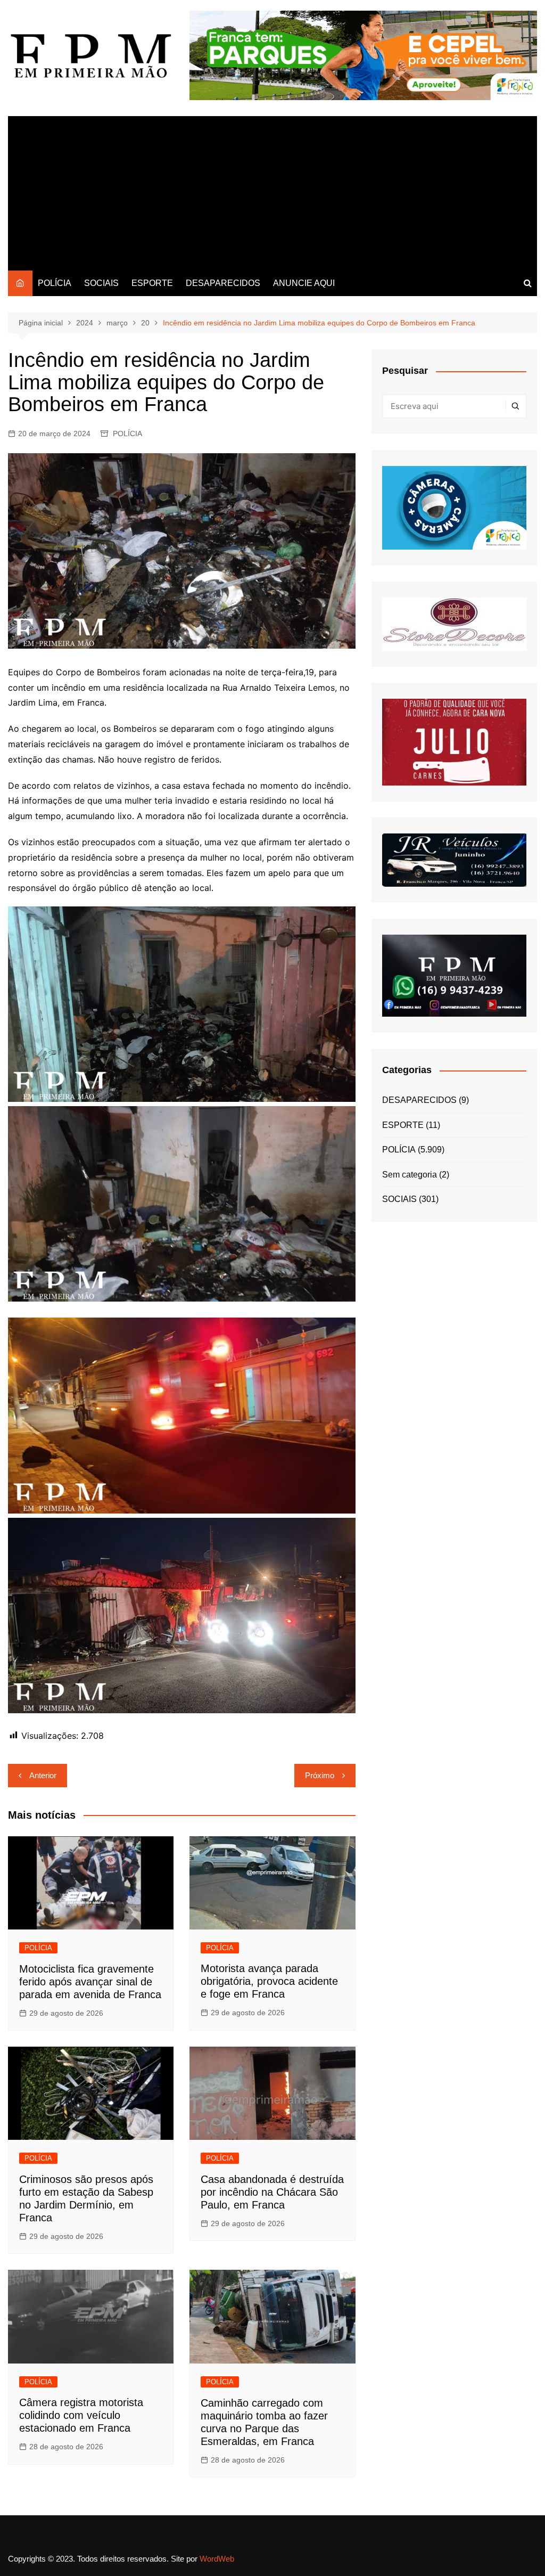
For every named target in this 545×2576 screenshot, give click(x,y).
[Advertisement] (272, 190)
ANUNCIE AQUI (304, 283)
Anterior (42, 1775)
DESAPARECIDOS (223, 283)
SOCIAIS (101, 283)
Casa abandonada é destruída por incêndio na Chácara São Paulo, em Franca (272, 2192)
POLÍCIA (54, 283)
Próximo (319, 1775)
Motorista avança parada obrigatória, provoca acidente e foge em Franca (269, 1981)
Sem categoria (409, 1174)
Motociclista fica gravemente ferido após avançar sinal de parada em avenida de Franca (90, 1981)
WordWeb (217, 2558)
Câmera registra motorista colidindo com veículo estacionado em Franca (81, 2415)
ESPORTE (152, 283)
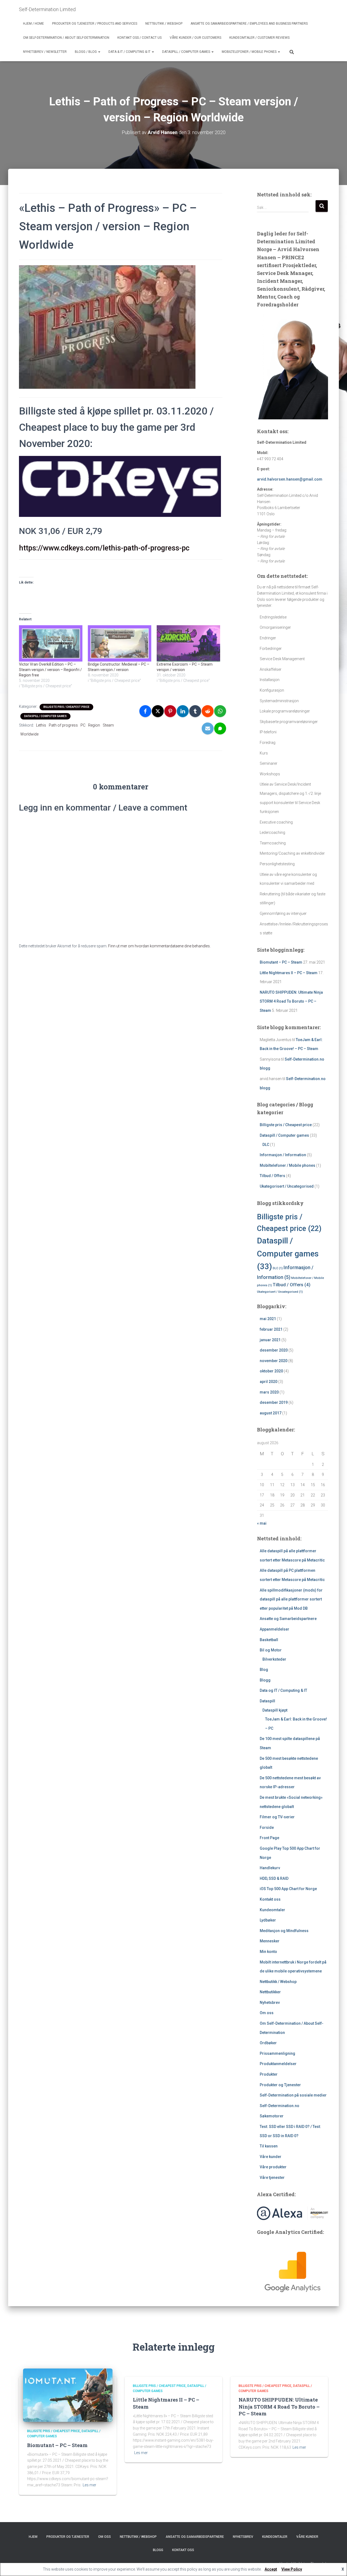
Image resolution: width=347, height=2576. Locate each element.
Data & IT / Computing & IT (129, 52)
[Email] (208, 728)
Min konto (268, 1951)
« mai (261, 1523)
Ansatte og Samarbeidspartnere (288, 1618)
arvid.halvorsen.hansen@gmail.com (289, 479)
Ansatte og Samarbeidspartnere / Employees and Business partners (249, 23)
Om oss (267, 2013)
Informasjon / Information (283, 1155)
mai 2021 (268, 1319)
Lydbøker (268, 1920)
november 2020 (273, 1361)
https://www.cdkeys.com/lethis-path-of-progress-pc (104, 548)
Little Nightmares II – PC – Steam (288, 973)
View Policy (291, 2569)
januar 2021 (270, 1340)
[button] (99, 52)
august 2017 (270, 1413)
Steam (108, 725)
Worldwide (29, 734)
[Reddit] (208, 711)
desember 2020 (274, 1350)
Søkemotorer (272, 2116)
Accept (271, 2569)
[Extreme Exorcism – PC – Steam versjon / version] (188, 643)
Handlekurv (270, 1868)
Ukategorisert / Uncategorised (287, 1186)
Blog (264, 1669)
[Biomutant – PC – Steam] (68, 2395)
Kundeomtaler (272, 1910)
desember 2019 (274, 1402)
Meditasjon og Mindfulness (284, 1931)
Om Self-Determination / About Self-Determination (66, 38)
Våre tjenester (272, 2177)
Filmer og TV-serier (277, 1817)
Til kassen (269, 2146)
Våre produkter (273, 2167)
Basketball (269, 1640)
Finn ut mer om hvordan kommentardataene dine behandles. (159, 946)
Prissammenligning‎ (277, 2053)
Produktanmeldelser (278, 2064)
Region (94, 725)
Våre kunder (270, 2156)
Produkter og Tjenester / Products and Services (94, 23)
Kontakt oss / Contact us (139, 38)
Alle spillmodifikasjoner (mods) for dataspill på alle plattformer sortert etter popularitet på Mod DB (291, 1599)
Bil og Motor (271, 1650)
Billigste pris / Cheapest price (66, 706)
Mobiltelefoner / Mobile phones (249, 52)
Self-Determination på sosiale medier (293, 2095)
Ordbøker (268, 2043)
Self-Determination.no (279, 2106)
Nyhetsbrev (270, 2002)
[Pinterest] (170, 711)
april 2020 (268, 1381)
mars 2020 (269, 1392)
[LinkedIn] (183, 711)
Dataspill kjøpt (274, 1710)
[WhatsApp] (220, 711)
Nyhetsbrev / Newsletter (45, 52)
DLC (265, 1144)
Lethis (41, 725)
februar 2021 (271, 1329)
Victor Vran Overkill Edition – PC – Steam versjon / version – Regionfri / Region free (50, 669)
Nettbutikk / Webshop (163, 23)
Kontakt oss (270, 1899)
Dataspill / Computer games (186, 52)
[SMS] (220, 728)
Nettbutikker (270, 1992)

Task to complete: Everything above from the line containing "[button] (99, 52)" down to the line containing "[WhatsApp] (220, 711)" is to be transcribed exactly, with both of those lines included and nothing else added.

Final answer:
[button] (99, 52)
august 2017 (270, 1413)
Steam (108, 725)
Worldwide (29, 734)
[Reddit] (208, 711)
desember 2020 (274, 1350)
Søkemotorer (272, 2116)
Accept (271, 2569)
[Extreme Exorcism – PC – Steam versjon / version] (188, 643)
Handlekurv (270, 1868)
Ukategorisert / Uncategorised (287, 1186)
Blog (264, 1669)
[Biomutant – PC – Steam] (68, 2395)
Kundeomtaler (272, 1910)
desember 2019 (274, 1402)
Meditasjon og Mindfulness (284, 1931)
Om Self-Determination / About Self-Determination (66, 38)
Våre tjenester (272, 2177)
Filmer og TV-serier (277, 1817)
Til kassen (269, 2146)
Våre produkter (273, 2167)
Basketball (269, 1640)
Finn ut mer om hvordan kommentardataene dine behandles. (159, 946)
Prissammenligning‎ (277, 2053)
Produktanmeldelser (278, 2064)
Region (94, 725)
Våre kunder (270, 2156)
Produkter og Tjenester / Products and Services (94, 23)
Kontakt oss / Contact us (139, 38)
Alle spillmodifikasjoner (mods) for dataspill på alle plattformer sortert etter popularitet på Mod DB (291, 1599)
Bil og Motor (271, 1650)
Billigste pris / Cheapest price (66, 706)
Mobiltelefoner / Mobile phones (249, 52)
Self-Determination på sosiale medier (293, 2095)
Ordbøker (268, 2043)
Self-Determination.no (279, 2106)
Nyhetsbrev (270, 2002)
[Pinterest] (170, 711)
april 2020 (268, 1381)
mars 2020 (269, 1392)
[LinkedIn] (183, 711)
Dataspill kjøpt (274, 1710)
[WhatsApp] (220, 711)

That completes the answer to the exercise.